Alex Tsado of Alliance4AI has been unambiguous on the infrastructure dimension. As quoted in a recent analysis published by Persfinance: “With zero GPUs in your country, I don’t know how you are sovereign.” That single observation captures the material basis of the problem. Talent and infrastructure are not separable issues. Engineers who want to build serious AI systems need access to compute, and without local data centre capacity, much of that compute must be rented from foreign cloud providers, adding cost and dependency.
The African Union’s Continental AI Strategy, adopted in July 2024, stresses ethics, inclusion, and human rights. Yet as ODI researchers have noted, there is almost no trained workforce currently positioned to operationalise those principles in practice. A strategy without the engineers to implement it is a policy document, not a plan.
Rethinking the Narrative
Some researchers argue that the “brain drain” framing obscures a more complicated picture.
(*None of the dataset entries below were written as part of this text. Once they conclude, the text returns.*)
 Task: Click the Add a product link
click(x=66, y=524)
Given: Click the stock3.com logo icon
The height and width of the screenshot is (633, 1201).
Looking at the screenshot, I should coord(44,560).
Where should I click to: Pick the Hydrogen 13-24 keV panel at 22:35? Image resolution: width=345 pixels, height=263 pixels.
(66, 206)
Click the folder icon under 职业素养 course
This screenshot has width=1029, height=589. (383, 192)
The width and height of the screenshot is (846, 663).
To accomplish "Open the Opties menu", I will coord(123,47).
The ODI analysis suggests policy-makers should embrace the trend as “brain circulation” rather than brain drain, and incentivise returning professionals to mentor, invest, and launch startups locally. The African in diaspora has historically played a role in seeding tech ecosystems by providing capital, networks, and knowledge transfers that would not otherwise exist.
That perspective is not wrong, but it does not resolve the core tension. Circulation requires the existence of something worth returning to, such as institutions, infrastructure, capital, and compensation structures that can compete, at least partially, with what global firms offer. Without those foundations, circulation becomes a comforting label for a one-directional flow.
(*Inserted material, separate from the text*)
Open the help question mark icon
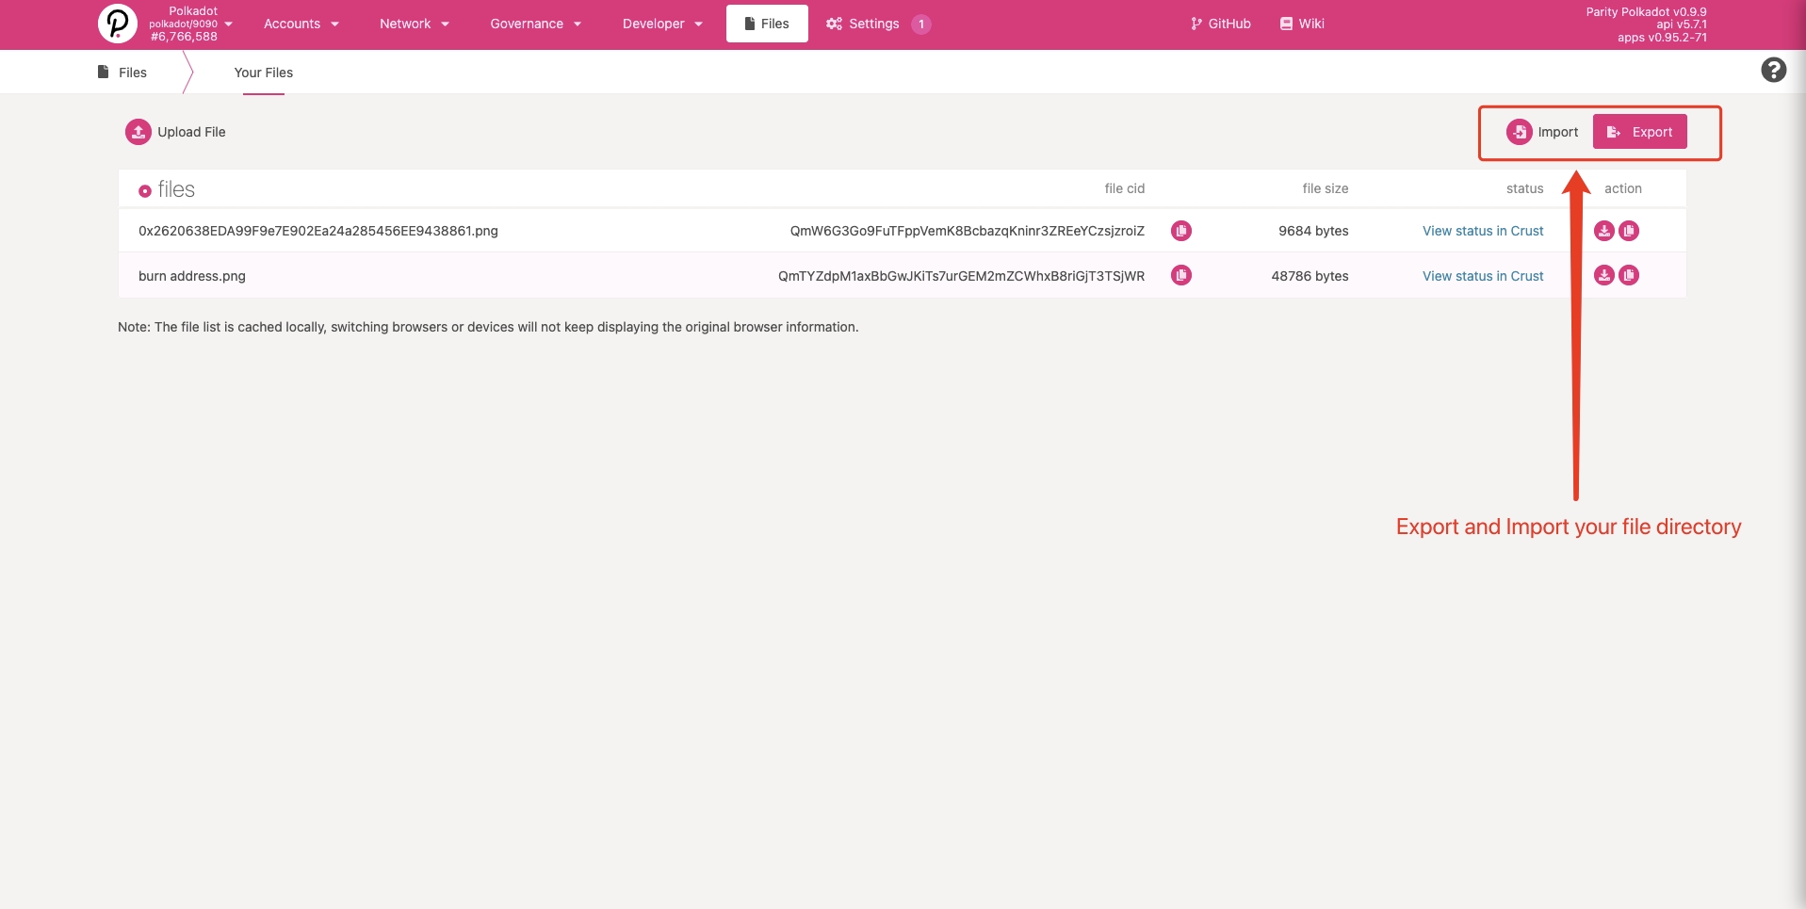This screenshot has height=909, width=1806. tap(1773, 71)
Some governments are beginning to move. Egypt graduated 1,300 new AI trainees in July 2025, according to a Column content analysis, representing a deliberate state investment in human capital. Kenya’s National AI Strategy, covering 2025 to 2030, aims to position the country as a continental AI hub through infrastructure development and improved data governance frameworks. Rwanda has invested in data centre capacity and positioned Kigali as a connectivity hub. Nigeria, for its part, has yet to articulate a national AI strategy with comparable implementation specificity.
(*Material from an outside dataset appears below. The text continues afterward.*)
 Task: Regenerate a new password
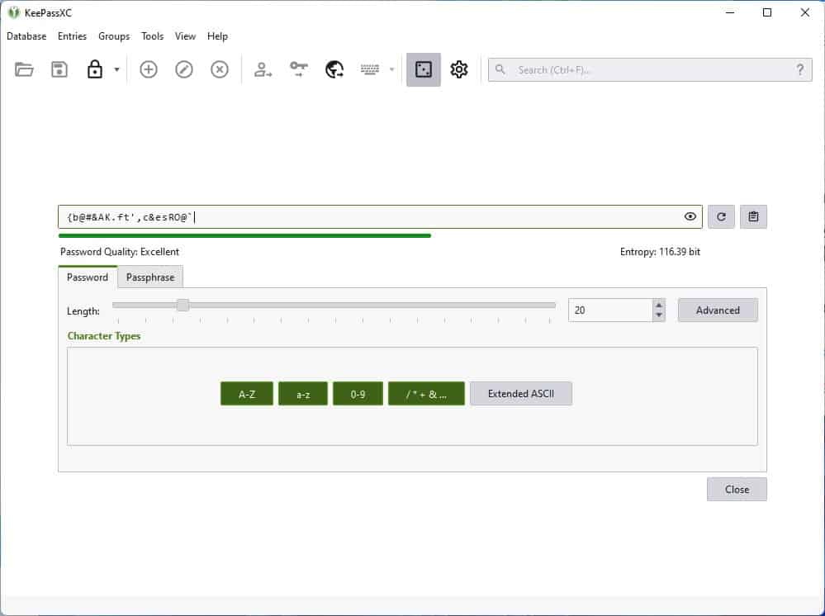pyautogui.click(x=721, y=216)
What the Gap Actually Costs
The risk is not merely that Africa falls behind in a global race. It is more specific than that. Language models trained without African data will not serve African users accurately. Healthcare AI built without African clinical datasets will miss disease patterns that are regionally specific. Agricultural tools designed without African farming contexts will misread land use, crop cycles, and climate variables. These are not hypothetical concerns; they describe the current state of most AI products being deployed across the continent today.
Less than 3% of the global AI workforce is currently based in Africa, which means the overwhelming majority of people making consequential design decisions about how AI systems behave have no professional stake in getting African contexts right. The engineers who could correct that imbalance are being trained, in growing numbers, across the continent. Whether they end up building systems for Africa or building systems about Africa for someone else depends on decisions that are less technical than they are political, institutional, and economic.
The capacity exists. What remains uncertain is whether the conditions to retain and deploy it will be created in time.